■ **EXERCISES**
1. Answer these questions using the text on the Go ReplaceAfter function. Mark each answer with the letter of its question.
(a) Which variable does skip replace?
(b) What does skip==-1 mean?
(c) What does skip==0 mean?
2. List every parameter name in the ReplaceAfter signature in the text on the Go ReplaceAfter function.
3. Continue the text on the Go ReplaceAfter function from the point where it stops.

■ **SELECTED TEXT**
· · ·

The answer? Don't reinvent the wheel, the go standard library has already almost solved this problem with Replace(), let's tweak it. I stumbled a bit over how the API of our new function should work, finally settling on leaving the signature unchanged, but deciding on minimal change from strings.Replace:
func ReplaceAfter(s,old,new string,skip int) string
The variable skip replaces n to clarify what it does since the caller will specify how many instances of old to skip replacing. skip==0 is defined as replacing every instance and skip==-1 is defined as replacing no instances.
From here there were really only a few bits of the function that needed changing.
func ReplaceAfter(s, old, new string, skip int) string {
if old == new || skip == -1 { // changed
return s // avoid allocation
}
// Compute number of replacements.
m := strings.Count(s, old)

· · ·

■ **RECORDED INFORMATION**
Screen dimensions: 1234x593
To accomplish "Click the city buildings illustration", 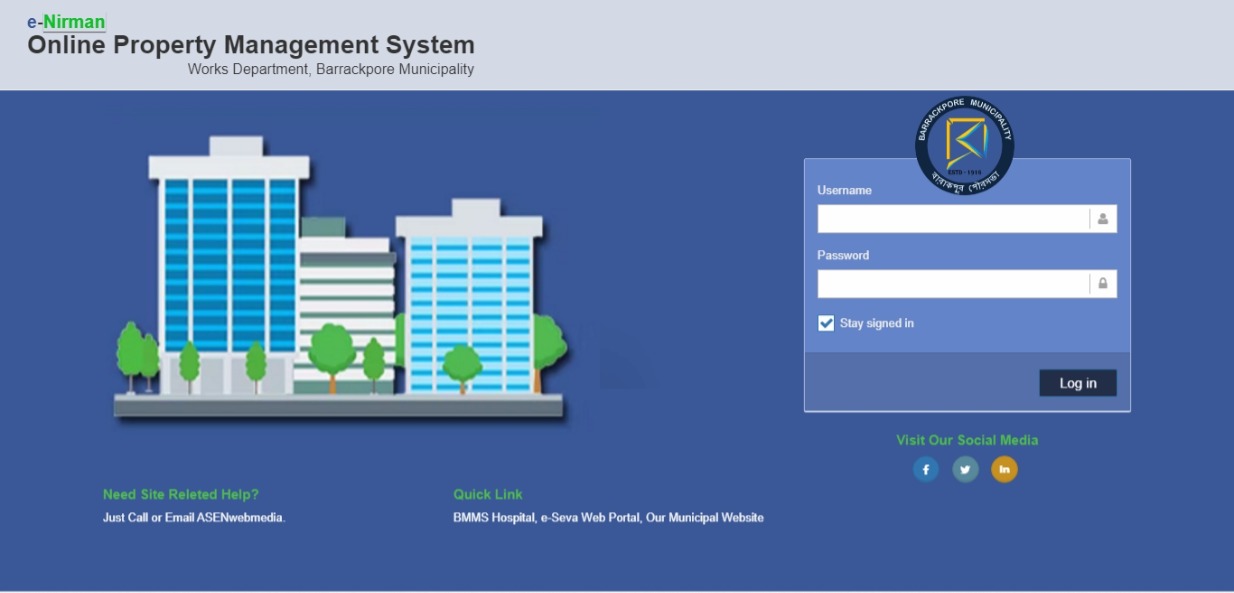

· · ·

■ **ANSWERS FOR THE EXERCISE**
1.
(a) n
(b) No instances of old are replaced.
(c) Every instance of old is replaced.

2. s, old, new, skip

3.
if m == 0 || m < skip { // changed
return s // avoid allocation
} // changed (removed else if)
// Apply replacements to buffer.
n := m - skip // changed, n means the same thing but is calculated
t := make([]byte, len(s)+n*(len(new)-len(old))) // longer buffer
w := 0
start := 0
for i := 0; i < m; i++ {
j := start
if len(old) == 0 {
if i > 0 {
_, wid := utf8.DecodeRuneInString(s[start:])
j += wid
}
} else {
j += strings.Index(s[start:], old)
}
if i >= skip { // changed, replace
w += copy(t[w:], s[start:j])
w += copy(t[w:], new)
} else { // changed, skip ahead
w += copy(t[w:], s[start:j+len(old)])
}
start = j + len(old)
}
w += copy(t[w:], s[start:])
return string(t[0:w])
}
Here's a playground link with a working demo. If you're interested, I also copied and adapted the relevant Test functions from go/src/strings/, to make sure that the function as written behaved itself predictably.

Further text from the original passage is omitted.